6. Regarding Section 7.1A(8)(b). Section 7.1A(8)(b) of the
Power Purchase Agreement is amended to read as follows:
(b) Without the prior written consent of HECO, such
consent not to be unreasonably withheld, PSEG Kalaeloa Inc.
is no longer controlled by PSEG Energy Holdings Inc.
Effective control for purposes of this Section 7.1A(8) shall
mean voting control;
7. Regarding Section 10.1. Section 10.1 of the Power Purchase
Agreement is amended to read as follows:
HECO shall have the right (a) throughout the Term and for a
period of three (3) years following the end of the Term as
extended, upon reasonable prior notice, to audit the books
and records of KALAELOA and PSEG Kalaeloa Inc., and (b) for
a period of four (4) years after ceasing to be a general
partner of KALAELOA, to audit the books and records of ABB
Hawaiian Cogeneration Inc, in each case to the extent
necessary to verify the basis for any claim by KALAELOA for
payments from HECO or to determine KALAELOA's compliance
with the terms of this Agreement. HECO shall not have the
right to audit other financial records of KALAELOA, PSEG
Kalaeloa Inc., or ABB Hawaiian Cogeneration Inc. KALAELOA
shall make such records available at its office in Kapolei,
Hawaii, during normal business hours. PSEG Kalaeloa Inc. and
ABB Hawaiian Cogeneration Inc. shall make such records
available at their respective principal business offices
during normal business hours. HECO shall pay the reasonable
costs of KALAELOA, PSEG Kalaeloa Inc., or ABB Hawaiian
Cogeneration Inc. for such audits, including allocated
overhead.

» **SHORT EXERCISE A**:
According to the amendment text, for what purposes may HECO audit the books and records? Answer in one to three sentences.
» **SHORT EXERCISE B**:
Please write out the records starting at the first record line and ending at the line that contains "Looking at the screenshot, I should (x=1205, y=758).", swapping "dropdown" for "menu" and leaving everything else as it is.
The amendment text and the records are unrelated material.

» **DATA SHOWN**:

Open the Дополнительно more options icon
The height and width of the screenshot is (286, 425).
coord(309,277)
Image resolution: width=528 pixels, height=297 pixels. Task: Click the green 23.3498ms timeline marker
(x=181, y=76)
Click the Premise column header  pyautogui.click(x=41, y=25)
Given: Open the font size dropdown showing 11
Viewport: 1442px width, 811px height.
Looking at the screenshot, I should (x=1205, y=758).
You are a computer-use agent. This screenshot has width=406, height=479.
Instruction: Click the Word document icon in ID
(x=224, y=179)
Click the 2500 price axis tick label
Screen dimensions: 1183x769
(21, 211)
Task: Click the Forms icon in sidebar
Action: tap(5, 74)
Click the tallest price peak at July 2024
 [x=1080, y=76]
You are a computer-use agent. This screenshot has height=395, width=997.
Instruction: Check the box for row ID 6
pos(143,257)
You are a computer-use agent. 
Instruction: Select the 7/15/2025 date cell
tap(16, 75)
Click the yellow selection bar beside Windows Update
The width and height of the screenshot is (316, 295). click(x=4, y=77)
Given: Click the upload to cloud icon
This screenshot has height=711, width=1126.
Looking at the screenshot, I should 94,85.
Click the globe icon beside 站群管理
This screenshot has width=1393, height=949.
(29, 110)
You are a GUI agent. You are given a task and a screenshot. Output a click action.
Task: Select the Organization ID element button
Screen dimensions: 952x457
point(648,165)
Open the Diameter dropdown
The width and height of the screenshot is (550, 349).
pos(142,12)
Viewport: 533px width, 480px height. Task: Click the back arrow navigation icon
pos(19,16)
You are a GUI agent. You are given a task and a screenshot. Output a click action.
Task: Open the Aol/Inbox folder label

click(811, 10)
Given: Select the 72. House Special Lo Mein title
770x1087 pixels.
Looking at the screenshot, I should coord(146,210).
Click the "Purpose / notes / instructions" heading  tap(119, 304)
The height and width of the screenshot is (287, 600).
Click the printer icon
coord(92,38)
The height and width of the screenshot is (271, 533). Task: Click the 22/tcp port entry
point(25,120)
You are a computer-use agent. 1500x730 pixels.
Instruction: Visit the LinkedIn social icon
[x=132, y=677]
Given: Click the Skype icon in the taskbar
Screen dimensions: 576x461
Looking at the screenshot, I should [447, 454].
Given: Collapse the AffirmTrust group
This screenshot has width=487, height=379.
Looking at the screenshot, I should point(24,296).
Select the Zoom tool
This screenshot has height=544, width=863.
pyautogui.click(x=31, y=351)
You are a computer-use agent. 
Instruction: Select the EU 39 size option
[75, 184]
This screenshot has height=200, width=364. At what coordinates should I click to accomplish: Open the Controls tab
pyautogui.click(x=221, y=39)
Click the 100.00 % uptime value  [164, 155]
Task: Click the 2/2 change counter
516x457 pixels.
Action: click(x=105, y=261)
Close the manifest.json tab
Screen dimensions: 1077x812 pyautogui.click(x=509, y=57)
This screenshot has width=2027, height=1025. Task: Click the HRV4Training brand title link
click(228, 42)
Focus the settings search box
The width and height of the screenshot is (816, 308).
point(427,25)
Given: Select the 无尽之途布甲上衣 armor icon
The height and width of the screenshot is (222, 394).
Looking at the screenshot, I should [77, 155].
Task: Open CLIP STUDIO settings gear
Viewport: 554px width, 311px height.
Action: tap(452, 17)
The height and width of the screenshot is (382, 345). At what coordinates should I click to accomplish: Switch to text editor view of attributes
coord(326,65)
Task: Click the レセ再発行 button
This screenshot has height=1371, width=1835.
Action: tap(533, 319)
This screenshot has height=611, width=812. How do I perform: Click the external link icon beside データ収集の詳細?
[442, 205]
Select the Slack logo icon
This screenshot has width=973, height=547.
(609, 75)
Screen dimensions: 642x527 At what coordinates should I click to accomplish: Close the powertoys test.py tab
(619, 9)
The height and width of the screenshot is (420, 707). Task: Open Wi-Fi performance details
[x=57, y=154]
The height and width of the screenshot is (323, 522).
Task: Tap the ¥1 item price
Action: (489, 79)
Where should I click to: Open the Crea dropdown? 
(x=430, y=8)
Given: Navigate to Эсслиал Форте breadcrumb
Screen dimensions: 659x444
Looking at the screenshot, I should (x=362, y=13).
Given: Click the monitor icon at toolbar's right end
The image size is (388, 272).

» **CORRECT RESPONSE A**:
HECO may audit them only to the extent necessary to verify the basis for any claim by KALAELOA for payments from HECO. It may also audit them to determine KALAELOA's compliance with the terms of the Agreement.

» **CORRECT RESPONSE B**:
Open the Дополнительно more options icon
The height and width of the screenshot is (286, 425).
coord(309,277)
Image resolution: width=528 pixels, height=297 pixels. Task: Click the green 23.3498ms timeline marker
(x=181, y=76)
Click the Premise column header  pyautogui.click(x=41, y=25)
Given: Open the font size menu showing 11
Viewport: 1442px width, 811px height.
Looking at the screenshot, I should (x=1205, y=758).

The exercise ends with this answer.